Are your gums swollen and bleeding?
WHEN you brush or floss, do you notice any bleeding, tenderness, redness, or inflammation in your gums?
Inflamed gums could signal an underlying condition that your dentist should check, and the following are just a few possible causes. Paying as much attention to your gums as you do to your teeth is a vital part of maintaining your overall oral health. Be on the lookout for these symptoms.
CAUSE 1: GUM DISEASE
Inflamed gums are one of the first signs of gum disease. Other signs and symptoms include teeth that appear longer because the gums have receded, pockets formed between teeth, changes in how the teeth fit together, persistent bad breath, and a constant bad taste in the mouth. Do you have any of these symptoms? You may have a form of gum disease, such as gingivitis, periodontitis or advanced periodontitis.
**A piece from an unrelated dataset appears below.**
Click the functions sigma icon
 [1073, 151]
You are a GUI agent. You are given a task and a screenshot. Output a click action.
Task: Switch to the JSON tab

Gum disease starts when plaque on the teeth isn’t removed by daily brushing and flossing. The plaque infects the gums, teeth and supporting bone tissue. If this condition is left untreated, you could wind up with pockets around the teeth, teeth may appear to be loose and a gum specialist may need to be seen to examine your condition.
CAUSE 2: TOOTH ABSCESS
If it’s been a while since you’ve visited the dentist, you may have a cavity or some other dental issue of which you’re not aware. Sometimes, bacteria from a cavity can reach your teeth and cause an infection and a painful swelling called an abscess. You should see your dentist as soon as you notice swelling around a tooth or signs of an abscess. If it’s left untreated, ultimately it may require a root canal to be performed or tooth removal.
CAUSE 3: PREGNANCY
In addition to the usual prenatal care that women receive during the nine months of pregnancy, staying on top of dental visits is important. As many as 50 to 70 per cent of pregnant women develop pregnancy gingivitis.
During pregnancy, you may experience swollen gums and tenderness, which are caused by hormonal changes. One common sign is gums that bleed when you brush or floss. You may even experience a red, inflammed raised area on the gum tissue surface — called pregnancy tumors — which typically go away on their own after pregnancy.
KEEP THE SWELLING DOWN
A combination of at-home care and regular dental check-ups is your best bet for fighting cavities, gum disease and swelling of the gum tissue. These are just a few helpful tips to prevent gum inflammation.
• Brush twice a day with a soft-bristled toothbrush.
• Floss daily.
• Replace your toothbrush every three to four months.
• Avoid sugary foods.
• Schedule regular dentist visits, every six months, for routine cleanings.
If you have any of these symptoms, be sure to schedule a visit with your dentist to find the true cause. Getting the proper treatment, along with follow-up care in the dentist’s office and at home, will prevent further damage. Your teeth and your smile will thank you.